====== PAGE TEXT ======
Accordingly, ARTG has an enterprise value of $42.76 million, and a multiple
enterprise value / revenue of approximately 0.69x, where revenue is an
annualized number based on the first half of 2004 results. Based on ARTG's joint
proxy statement/prospectus and the attached copy of the merger agreement, the
Board approved a merger with Primus valuing their business at approximately $30
million to $33 million, with no commitment of ANY cash coming over in the
transaction. This implies an enterprise value for Primus of at least $30 million
(equal to the proposed sale price), which implies an enterprise value / revenue
multiple of 1.27x, where Primus revenue is an annualized number based on the
first half of 2004 results. The transaction values the Primus business at an 84%
[((1.27-.69)/.69)] premium relative to the ARTG business. In short, the ARTG
Board has asked the ARTG shareholders to pay an 84% premium relative to ARTG for
a company that, in our opinion, is on its last leg, is virtually out of cash,
and had to be sold. Therefore, we believe this transaction would severely dilute
ARTG shareholders.
======
STATED PROBLEM A: List every line of the rows that contains the string "label", matching case exactly.
====== PROVIDED RECORDS ======
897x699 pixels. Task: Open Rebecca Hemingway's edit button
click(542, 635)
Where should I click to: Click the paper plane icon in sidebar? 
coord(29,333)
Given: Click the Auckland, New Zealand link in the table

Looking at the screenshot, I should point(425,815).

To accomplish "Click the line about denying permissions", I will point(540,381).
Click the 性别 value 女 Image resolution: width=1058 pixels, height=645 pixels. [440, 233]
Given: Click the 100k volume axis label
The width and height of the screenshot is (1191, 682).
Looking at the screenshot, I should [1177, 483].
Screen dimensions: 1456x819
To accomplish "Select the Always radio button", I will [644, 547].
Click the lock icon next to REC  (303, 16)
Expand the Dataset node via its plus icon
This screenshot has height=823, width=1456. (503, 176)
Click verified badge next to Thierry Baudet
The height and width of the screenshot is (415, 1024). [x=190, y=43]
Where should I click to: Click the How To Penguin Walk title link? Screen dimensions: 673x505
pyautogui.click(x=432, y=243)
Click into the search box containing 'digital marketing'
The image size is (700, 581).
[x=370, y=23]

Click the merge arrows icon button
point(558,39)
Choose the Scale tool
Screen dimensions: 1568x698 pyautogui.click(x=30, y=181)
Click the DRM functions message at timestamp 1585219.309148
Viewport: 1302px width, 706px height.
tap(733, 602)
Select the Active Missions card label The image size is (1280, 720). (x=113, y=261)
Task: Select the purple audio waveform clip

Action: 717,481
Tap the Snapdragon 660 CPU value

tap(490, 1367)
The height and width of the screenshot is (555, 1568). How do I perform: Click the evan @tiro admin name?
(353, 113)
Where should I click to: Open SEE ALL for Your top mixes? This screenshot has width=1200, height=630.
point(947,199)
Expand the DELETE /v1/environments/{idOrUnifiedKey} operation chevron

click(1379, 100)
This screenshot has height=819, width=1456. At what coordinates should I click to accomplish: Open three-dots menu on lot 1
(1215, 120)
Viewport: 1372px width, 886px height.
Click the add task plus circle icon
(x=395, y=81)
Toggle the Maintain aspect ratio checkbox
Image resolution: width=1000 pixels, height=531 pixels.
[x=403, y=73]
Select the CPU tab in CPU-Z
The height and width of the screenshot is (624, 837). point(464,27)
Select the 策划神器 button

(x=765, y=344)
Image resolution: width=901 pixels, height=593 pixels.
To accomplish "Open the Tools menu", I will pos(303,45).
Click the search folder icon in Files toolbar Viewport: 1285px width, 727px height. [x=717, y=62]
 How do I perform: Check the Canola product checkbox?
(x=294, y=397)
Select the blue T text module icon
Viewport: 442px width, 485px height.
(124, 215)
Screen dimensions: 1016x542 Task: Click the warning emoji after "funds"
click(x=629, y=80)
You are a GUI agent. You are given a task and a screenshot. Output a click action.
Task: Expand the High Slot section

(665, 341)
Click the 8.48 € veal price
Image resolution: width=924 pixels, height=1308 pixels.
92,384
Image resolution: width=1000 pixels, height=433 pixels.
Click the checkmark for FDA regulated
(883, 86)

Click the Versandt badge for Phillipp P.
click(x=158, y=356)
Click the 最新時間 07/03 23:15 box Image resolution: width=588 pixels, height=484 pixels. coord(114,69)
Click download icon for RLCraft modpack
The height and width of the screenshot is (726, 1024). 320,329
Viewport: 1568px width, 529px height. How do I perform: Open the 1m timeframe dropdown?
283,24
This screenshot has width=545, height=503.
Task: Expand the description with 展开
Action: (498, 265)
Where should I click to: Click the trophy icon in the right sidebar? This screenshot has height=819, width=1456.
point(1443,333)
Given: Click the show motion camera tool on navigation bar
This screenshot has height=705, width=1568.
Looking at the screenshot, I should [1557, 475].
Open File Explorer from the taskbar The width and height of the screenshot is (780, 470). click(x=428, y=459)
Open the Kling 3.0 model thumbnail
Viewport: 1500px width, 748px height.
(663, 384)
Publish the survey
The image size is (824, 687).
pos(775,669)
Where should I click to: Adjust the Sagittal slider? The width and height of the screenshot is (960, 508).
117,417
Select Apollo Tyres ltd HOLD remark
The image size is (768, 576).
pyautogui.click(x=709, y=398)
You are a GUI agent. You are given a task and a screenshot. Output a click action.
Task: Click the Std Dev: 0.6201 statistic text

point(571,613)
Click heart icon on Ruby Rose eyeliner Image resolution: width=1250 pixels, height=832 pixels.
======
STATED PROBLEM B: Using the merger passage, decide whether each statement agrees with it. Answer yes or no for each and quote the words that settle it. (i) The transaction includes a commitment of cash coming over. (ii) ARTG's enterprise value / revenue multiple is approximately 0.69x. (iii) The Board approved a merger valuing the Primus business at approximately $30 million to $33 million.

COMPLETE ANSWER A:
Given: Click the 100k volume axis label
Select the Active Missions card label The image size is (1280, 720). (x=113, y=261)

COMPLETE ANSWER B:
(i) No: "with no commitment of ANY cash coming over in the transaction"
(ii) Yes: "a multiple enterprise value / revenue of approximately 0.69x"
(iii) Yes: "valuing their business at approximately $30 million to $33 million"